⟨

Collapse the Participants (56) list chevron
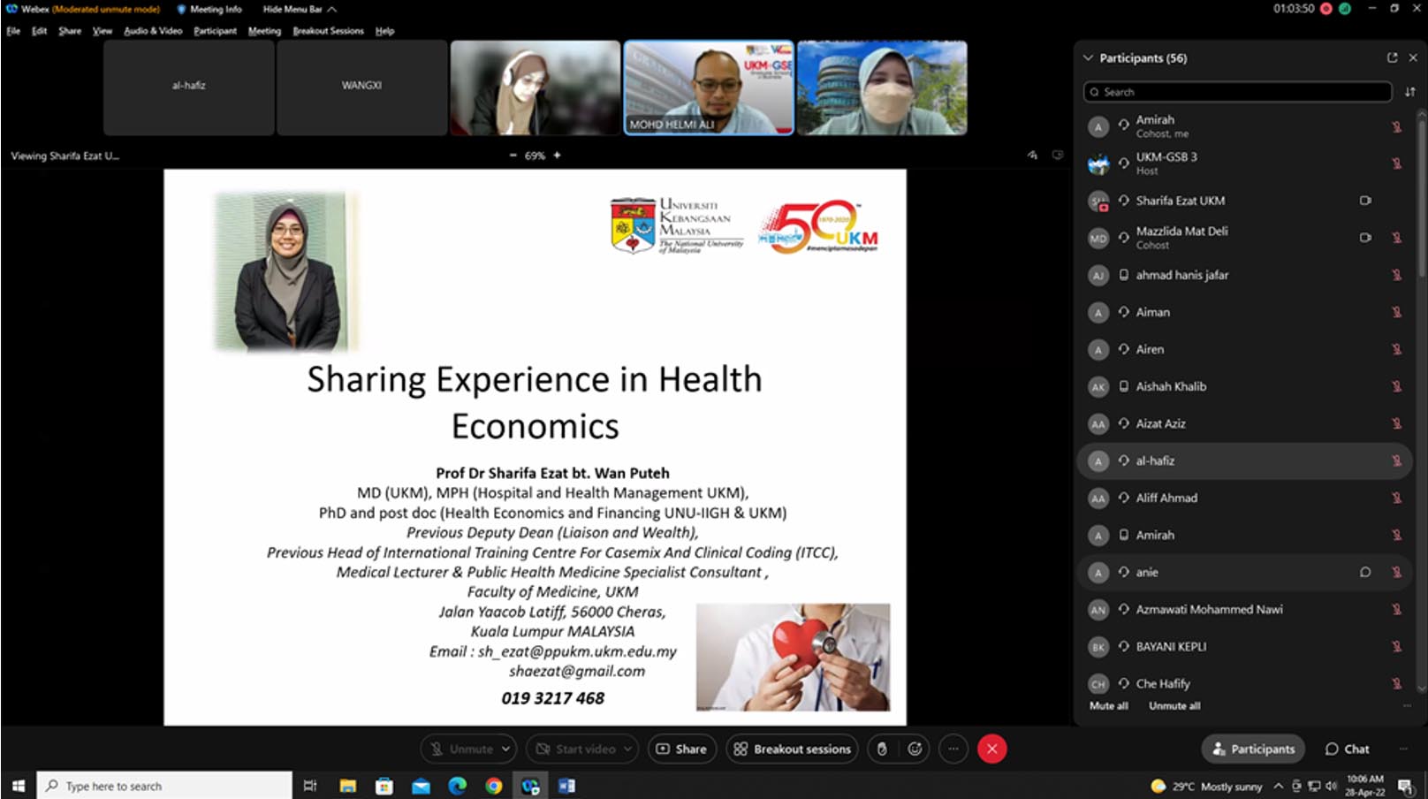 click(x=1088, y=57)
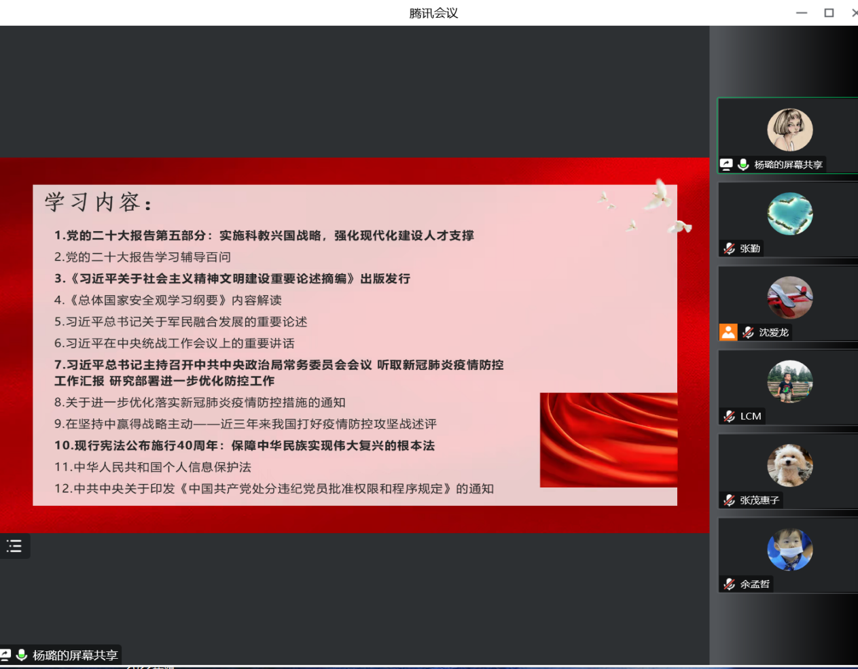Image resolution: width=858 pixels, height=669 pixels.
Task: Select 杨璐's illustrated girl avatar
Action: (x=789, y=130)
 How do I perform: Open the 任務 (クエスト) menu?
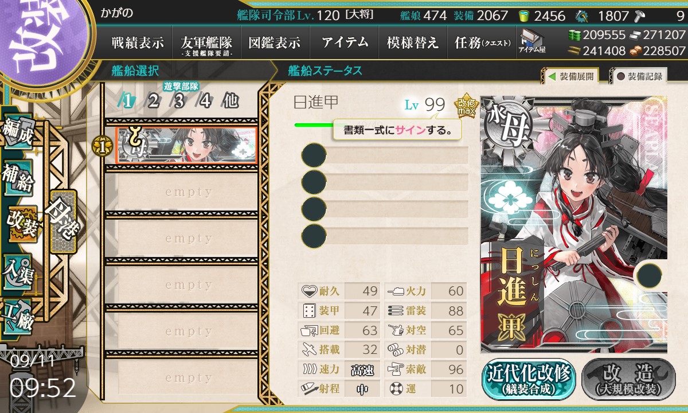tap(481, 42)
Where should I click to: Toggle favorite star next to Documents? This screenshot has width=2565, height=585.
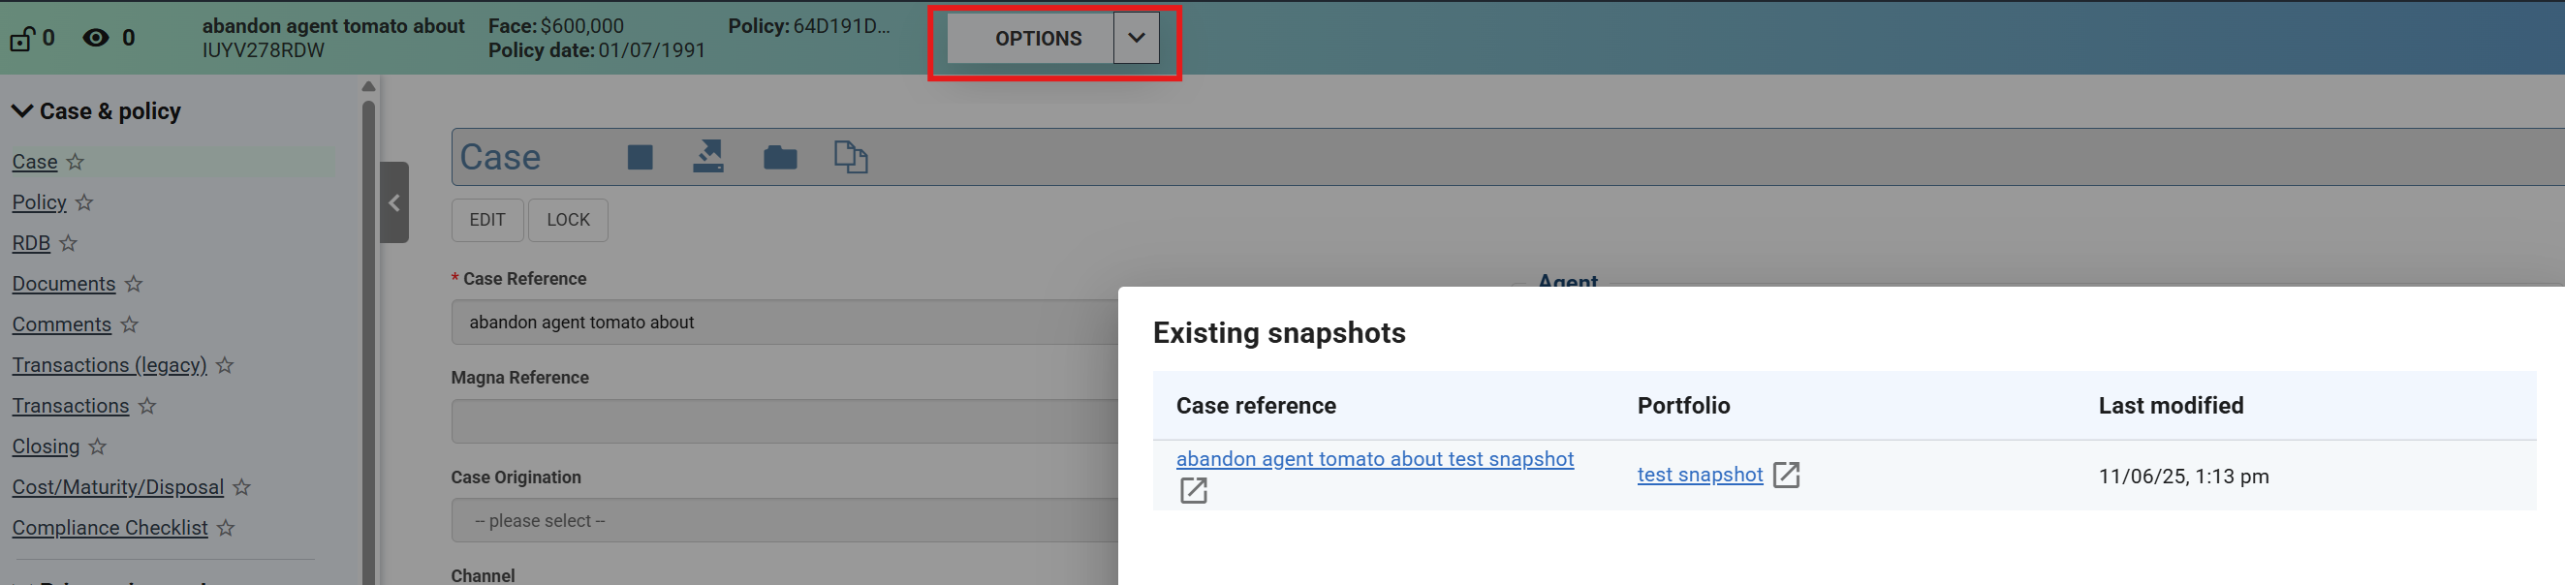133,285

⟩

_DIRECTIVE_.
Render the entries above as a JSON list of strings with one string per line, omitting blank lines and leaving out the pictures.

_THE COMPLETED TASK_.
[
  "Collapse the Participants (56) list chevron",
  " click(x=1088, y=57)",
  "Image resolution: width=858 pixels, height=669 pixels.",
  "Task: Select 杨璐's illustrated girl avatar",
  "Action: (x=789, y=130)",
  " How do I perform: Open the 任務 (クエスト) menu?",
  "tap(481, 42)",
  "Where should I click to: Toggle favorite star next to Documents? This screenshot has width=2565, height=585.",
  "133,285"
]